*Required action*. Word for word, copy all of the entries.

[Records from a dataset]

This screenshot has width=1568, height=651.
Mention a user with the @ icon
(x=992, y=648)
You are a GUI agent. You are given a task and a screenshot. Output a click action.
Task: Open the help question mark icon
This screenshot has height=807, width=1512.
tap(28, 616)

*Task solution*.
This screenshot has width=1568, height=651.
Mention a user with the @ icon
(x=992, y=648)
You are a GUI agent. You are given a task and a screenshot. Output a click action.
Task: Open the help question mark icon
This screenshot has height=807, width=1512.
tap(28, 616)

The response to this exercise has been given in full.